Segment Open
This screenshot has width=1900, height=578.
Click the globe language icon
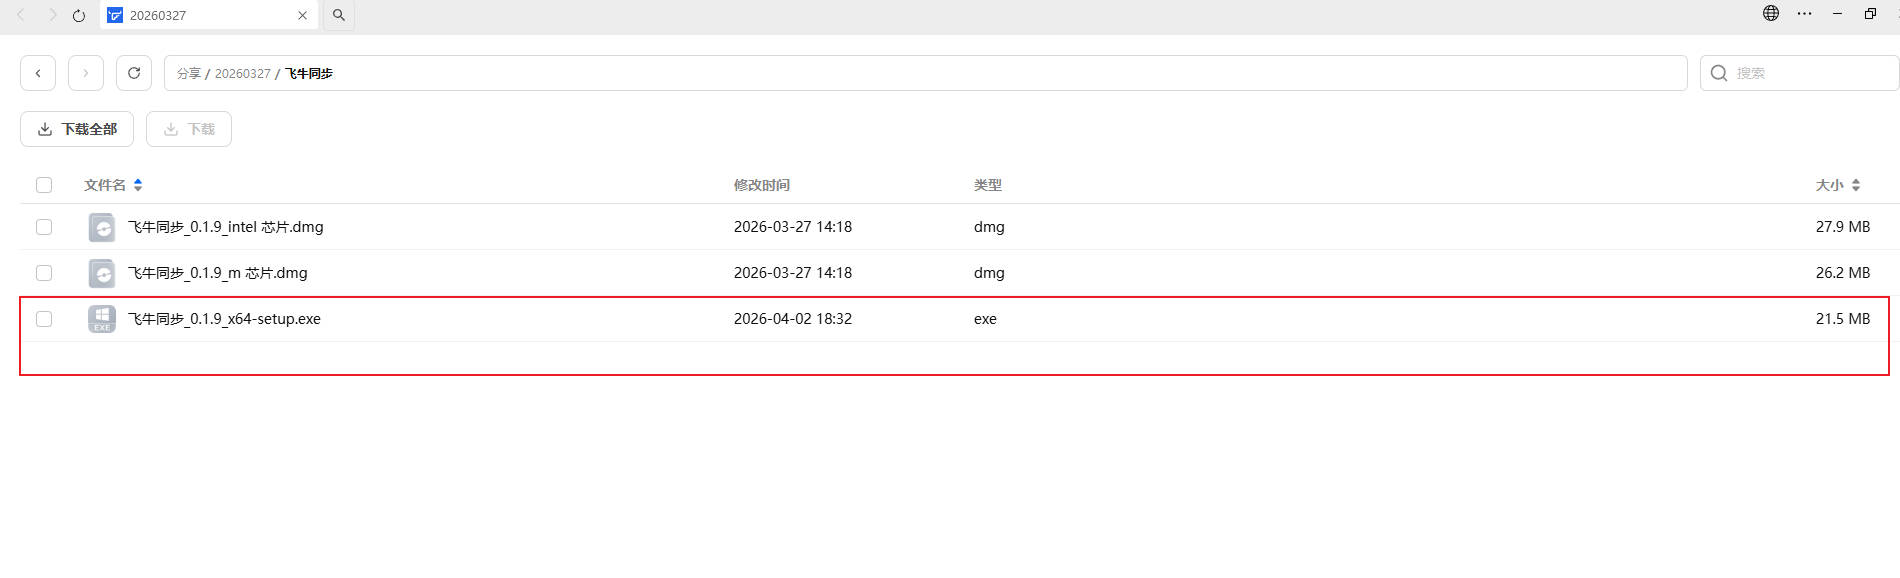coord(1771,14)
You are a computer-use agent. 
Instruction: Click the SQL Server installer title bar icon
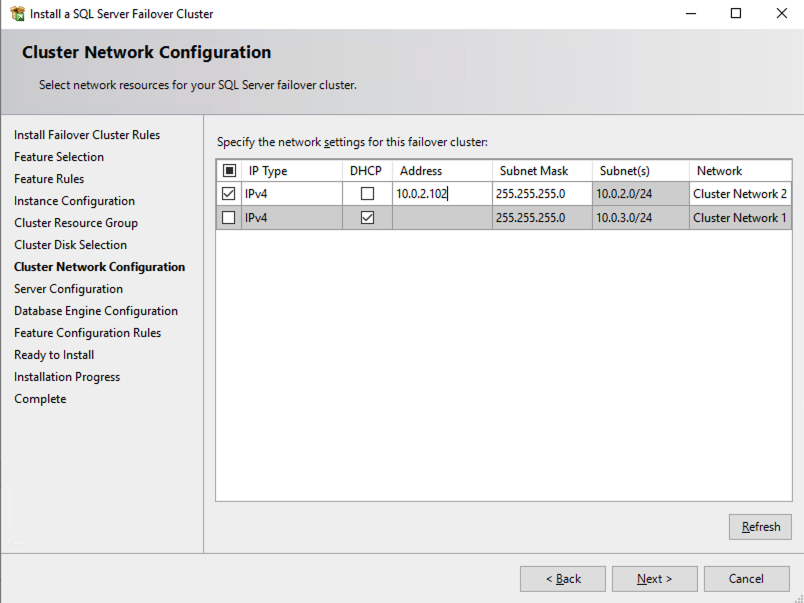(17, 14)
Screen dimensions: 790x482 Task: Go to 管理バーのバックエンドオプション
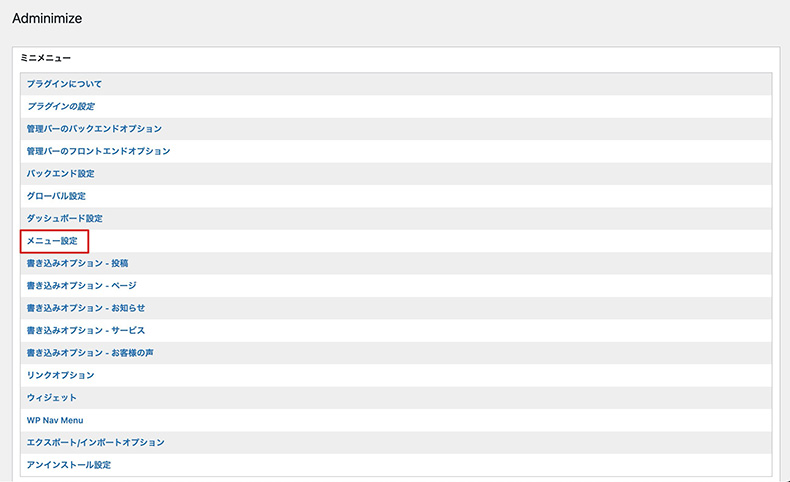[94, 129]
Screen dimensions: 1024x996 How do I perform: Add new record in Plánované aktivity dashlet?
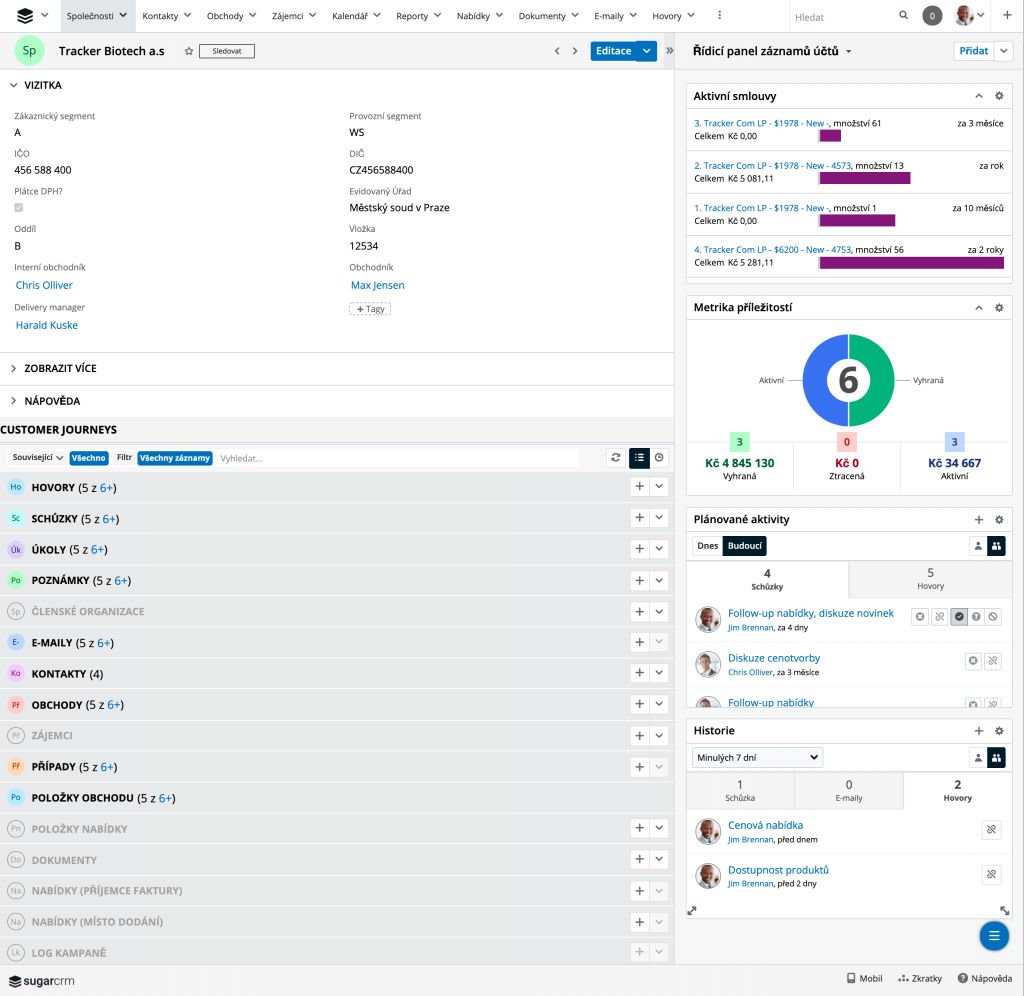point(979,520)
Segment Closed
Task brief >> Only the text of the records is to be reproduced exactly; skip the pictures.

Exercise output >>
This screenshot has width=1900, height=578.
Click the globe language icon
coord(1771,14)
You are a computer-use agent. 
Instruction: Click the SQL Server installer title bar icon
(17, 14)
Screen dimensions: 790x482 Task: Go to 管理バーのバックエンドオプション
[94, 129]
Screen dimensions: 1024x996 How do I perform: Add new record in Plánované aktivity dashlet?
point(979,520)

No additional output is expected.